- [Text excerpt]:

I believe the moment my proverbial shelf began to collect things was when I was a teenager. One Sunday in YW the entire bishopric piled into that tiny room with us young women, we were told there were "sensitive items" to be taught that day and we needed a "priesthood presence" (oh, I won't even go there). Then, one of our teachers entered the room wearing pioneer-style clothing, and with great drama proceeded to tell us about JS "sealing the breach" and that is why we practiced polygamy back in the day. What the...what? That was it, no explanation as to what that meant. I was so confused. I asked my mom, she just said "Isn't that great, the temple is a blessing!" There was that chink in the armor, the foot in the door leading OUT. Why wouldn't she say anything? Why is it a secret what goes on in the temple? Other things bugged me, but that was downright weird to me, and at that point I started to notice other little things: the double talk, God being an exalted man, JS translating the BoM from magic gold plates, the secrecy of the temple, etc. But, I was so ingrained by then and didn't even know it.

College introduced me to free(er) thinking and coffee. College also taught me how woefully ignorant I was to the rest of the world and its people. I was ashamed of myself. I didn't go to church at that point, believing I would never go back. My parents were already angry that I didn't choose BYU, and my mom actually made me go down to the admin building to drop off an application. I thought I was free of it and was so wise. Not even close!

- [Task brief]: In the personal account above, what did college introduce the writer to?

- [Raw records]:
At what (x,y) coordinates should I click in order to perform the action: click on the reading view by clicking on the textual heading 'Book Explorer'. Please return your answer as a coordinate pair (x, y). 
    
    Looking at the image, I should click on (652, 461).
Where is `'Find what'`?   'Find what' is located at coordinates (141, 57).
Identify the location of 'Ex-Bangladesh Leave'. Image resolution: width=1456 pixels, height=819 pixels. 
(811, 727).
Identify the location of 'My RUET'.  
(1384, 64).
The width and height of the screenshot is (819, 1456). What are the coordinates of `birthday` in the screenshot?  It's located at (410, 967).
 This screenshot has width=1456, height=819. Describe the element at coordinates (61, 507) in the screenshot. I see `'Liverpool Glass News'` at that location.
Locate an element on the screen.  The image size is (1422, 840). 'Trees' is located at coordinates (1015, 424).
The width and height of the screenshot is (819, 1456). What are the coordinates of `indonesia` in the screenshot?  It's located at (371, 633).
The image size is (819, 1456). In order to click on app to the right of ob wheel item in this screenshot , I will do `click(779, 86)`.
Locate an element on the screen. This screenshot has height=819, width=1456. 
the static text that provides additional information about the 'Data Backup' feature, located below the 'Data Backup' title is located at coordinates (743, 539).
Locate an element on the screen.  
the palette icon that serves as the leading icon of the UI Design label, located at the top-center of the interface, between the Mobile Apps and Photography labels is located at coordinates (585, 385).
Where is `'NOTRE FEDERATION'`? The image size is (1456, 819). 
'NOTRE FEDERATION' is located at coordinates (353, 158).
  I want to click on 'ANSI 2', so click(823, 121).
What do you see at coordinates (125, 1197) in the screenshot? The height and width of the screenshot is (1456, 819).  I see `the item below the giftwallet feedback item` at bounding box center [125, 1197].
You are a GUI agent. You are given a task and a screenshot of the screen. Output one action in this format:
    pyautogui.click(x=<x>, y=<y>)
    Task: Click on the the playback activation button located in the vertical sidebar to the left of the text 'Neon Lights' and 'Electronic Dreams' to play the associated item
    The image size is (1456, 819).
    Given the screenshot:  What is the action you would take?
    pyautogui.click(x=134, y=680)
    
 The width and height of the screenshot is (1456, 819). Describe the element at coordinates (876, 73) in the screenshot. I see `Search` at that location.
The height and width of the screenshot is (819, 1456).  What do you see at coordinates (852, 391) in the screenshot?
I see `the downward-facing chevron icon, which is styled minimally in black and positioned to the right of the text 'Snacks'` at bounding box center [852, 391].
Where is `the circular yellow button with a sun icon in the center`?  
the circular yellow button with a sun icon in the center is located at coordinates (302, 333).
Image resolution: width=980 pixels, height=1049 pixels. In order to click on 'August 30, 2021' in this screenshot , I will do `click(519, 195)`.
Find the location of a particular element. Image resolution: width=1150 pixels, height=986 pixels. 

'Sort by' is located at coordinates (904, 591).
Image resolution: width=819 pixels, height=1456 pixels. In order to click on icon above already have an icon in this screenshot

- [Solution to this task]: Free(er) thinking and coffee.